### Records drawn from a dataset
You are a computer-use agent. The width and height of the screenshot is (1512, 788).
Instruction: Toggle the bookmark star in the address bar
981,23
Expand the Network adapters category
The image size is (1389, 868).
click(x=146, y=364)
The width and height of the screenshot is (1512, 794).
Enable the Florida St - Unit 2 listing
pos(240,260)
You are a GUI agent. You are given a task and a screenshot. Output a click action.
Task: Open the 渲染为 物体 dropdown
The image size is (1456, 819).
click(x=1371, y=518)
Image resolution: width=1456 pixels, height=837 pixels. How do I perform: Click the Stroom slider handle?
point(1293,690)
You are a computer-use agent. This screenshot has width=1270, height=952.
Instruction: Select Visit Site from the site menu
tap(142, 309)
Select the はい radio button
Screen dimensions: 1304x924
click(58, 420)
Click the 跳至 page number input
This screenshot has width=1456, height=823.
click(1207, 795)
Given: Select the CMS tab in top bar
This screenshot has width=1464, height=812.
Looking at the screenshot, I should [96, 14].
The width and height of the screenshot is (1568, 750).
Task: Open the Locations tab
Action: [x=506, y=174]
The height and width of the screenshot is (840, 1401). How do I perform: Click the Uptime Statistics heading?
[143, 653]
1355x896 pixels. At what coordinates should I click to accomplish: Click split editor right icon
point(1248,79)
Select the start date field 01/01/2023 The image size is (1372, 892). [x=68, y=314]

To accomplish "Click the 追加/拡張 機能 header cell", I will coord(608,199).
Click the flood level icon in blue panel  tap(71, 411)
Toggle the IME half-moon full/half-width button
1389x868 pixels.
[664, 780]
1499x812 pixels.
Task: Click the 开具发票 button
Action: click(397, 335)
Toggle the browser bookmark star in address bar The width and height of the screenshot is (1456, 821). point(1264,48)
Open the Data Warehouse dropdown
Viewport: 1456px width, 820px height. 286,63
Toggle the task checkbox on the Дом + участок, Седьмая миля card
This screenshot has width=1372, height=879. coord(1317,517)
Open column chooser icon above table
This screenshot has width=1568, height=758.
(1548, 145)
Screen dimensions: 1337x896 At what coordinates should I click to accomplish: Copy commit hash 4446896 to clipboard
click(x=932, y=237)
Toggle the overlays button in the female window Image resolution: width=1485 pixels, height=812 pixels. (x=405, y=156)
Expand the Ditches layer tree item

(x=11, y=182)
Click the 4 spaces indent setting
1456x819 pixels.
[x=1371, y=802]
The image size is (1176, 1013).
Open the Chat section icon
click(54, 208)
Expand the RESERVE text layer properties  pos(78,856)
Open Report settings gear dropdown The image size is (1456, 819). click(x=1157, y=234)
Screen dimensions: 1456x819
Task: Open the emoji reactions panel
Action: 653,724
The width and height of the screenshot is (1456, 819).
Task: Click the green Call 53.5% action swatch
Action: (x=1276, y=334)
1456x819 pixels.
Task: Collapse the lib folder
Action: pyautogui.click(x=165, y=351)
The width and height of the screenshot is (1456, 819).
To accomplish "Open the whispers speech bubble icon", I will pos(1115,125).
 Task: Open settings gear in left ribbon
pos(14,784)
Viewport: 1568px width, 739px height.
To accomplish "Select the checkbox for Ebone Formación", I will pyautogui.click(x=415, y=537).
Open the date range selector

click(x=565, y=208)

### Problem requirements
A reply should hold exactly the lines from the one containing "Task: Open settings gear in left ribbon" through the end of the data above, nothing more.

### Answer area
 Task: Open settings gear in left ribbon
pos(14,784)
Viewport: 1568px width, 739px height.
To accomplish "Select the checkbox for Ebone Formación", I will pyautogui.click(x=415, y=537).
Open the date range selector

click(x=565, y=208)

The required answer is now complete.